2. L’association requérante reproche à ces dispositions de ne pas prévoir que la personne sollicitée par les enquêteurs de l’Autorité des marchés financiers pour donner des explications lors d’une visite domiciliaire est informée de son droit de se taire, alors même que ses déclarations sont susceptibles d’être portées à la connaissance de la commission des sanctions de cette autorité ou du juge pénal chargés de se prononcer sur les faits qui lui sont reprochés. Il en résulterait, selon elle, une méconnaissance des exigences de l’article 9 de la Déclaration des droits de l’homme et du citoyen de 1789.
3. Pour les mêmes motifs, l’association requérante reproche par ailleurs au législateur d’avoir méconnu l’étendue de sa compétence dans des conditions affectant les exigences constitutionnelles précitées.

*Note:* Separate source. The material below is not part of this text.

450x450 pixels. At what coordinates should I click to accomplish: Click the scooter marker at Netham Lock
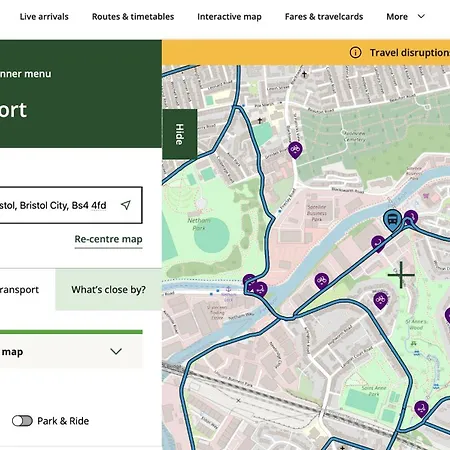260,289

4. Par conséquent, la question prioritaire de constitutionnalité porte sur les mots « et au recueil, dans les conditions et selon les modalités mentionnées aux articles L. 621-10 et L. 621-11, des explications des personnes sollicitées sur place » figurant au premier alinéa de l’article L. 621-12 du code monétaire et financier.
5. Aux termes de l’article 9 de la Déclaration de 1789 : « Tout homme étant présumé innocent jusqu’à ce qu’il ait été déclaré coupable, s’il est jugé indispensable de l’arrêter, toute rigueur qui ne serait pas nécessaire pour s’assurer de sa personne doit être sévèrement réprimée par la loi ». Il en résulte le principe selon lequel nul n’est tenu de s’accuser, dont découle le droit de se taire. Ces exigences s’appliquent non seulement aux peines prononcées par les juridictions répressives mais aussi à toute sanction ayant le caractère d’une punition.

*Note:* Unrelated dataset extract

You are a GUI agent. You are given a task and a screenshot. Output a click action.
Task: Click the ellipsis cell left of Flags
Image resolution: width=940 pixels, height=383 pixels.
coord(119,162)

6. Aux termes de l’article 34 de la Constitution, « La loi fixe les règles concernant … les garanties fondamentales accordées aux citoyens pour l’exercice des libertés publiques ».
7. En application du premier alinéa de l’article L. 621-12 du code monétaire et financier, les agents de l’Autorité des marchés financiers habilités à conduire des enquêtes peuvent être autorisés par le juge des libertés et de la détention à effectuer des visites en tous lieux, pour la recherche de certaines infractions.
8. Les dispositions contestées prévoient que ces enquêteurs peuvent recueillir, dans certaines conditions, les explications des personnes sollicitées sur place lors des opérations de visite.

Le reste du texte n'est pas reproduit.